Stacks v. Crawford

63 Neb. 662 | Neb. | 1902

Sedgwick, J.

This is an action in ejectment begun in the district court of Knox county. The petition and answer are. in the usual form. By stipulation of the parties, the cause was tried by the court, without a jury. It resulted in findings and judgment for the plaintiffs, and the defendant has brought the case here upon petition in error.
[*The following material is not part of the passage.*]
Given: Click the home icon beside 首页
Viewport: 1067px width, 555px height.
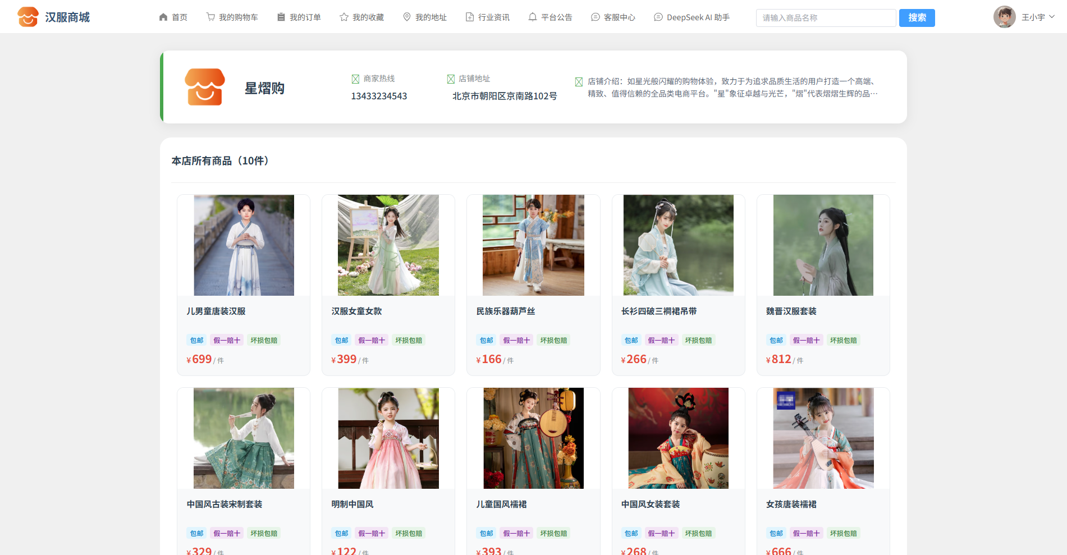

It is not contended that the defendant below, plaintiff in error, has title to the land in question, but it is insisted that plaintiffs have not shown title in themselves upon which they can maintain an action in ejectment. To establish their title the plaintiffs introduced in evidence a patent from the United States, dated July 1, 1873, which re*663cited provisions of the act of congress of June 2, 1858 (U. S. Statutes at Large, Vol. 11, p. 294), and that pursuant to said act the surveyor general of the United States, for the district of Louisiana, issued his certificate of location in full satisfaction of the unlocated and unsatisfied claim of John Barklay, entered in the record of Cosby and Skipwith, and confirmed by act of congress, and that it appeared that by the certificate there had been duly located the land described therein, being a part of the land in controversy, in part satisfaction of said claim of John Barklay, and in consideration of the premises, and in conformity with said act of congress, the United States granted said land to said John Barklay or his legal representatives. Another patent of the same tenor, covering the remainder of the said land in question, was also put in evidence. They also offered in evidence a duly certified transcript of the record of the proceedings of the parish court of the parish of Washington, Louisiana., in the matter of the succession of John Barklay, deceased, from which it appeared that the land claim of Barklay was sold under the order of that court, and conveyed by administrator’s deed to one James L. Bradford, from whom plaintiffs derived title by mesne conveyances, which were in evidence.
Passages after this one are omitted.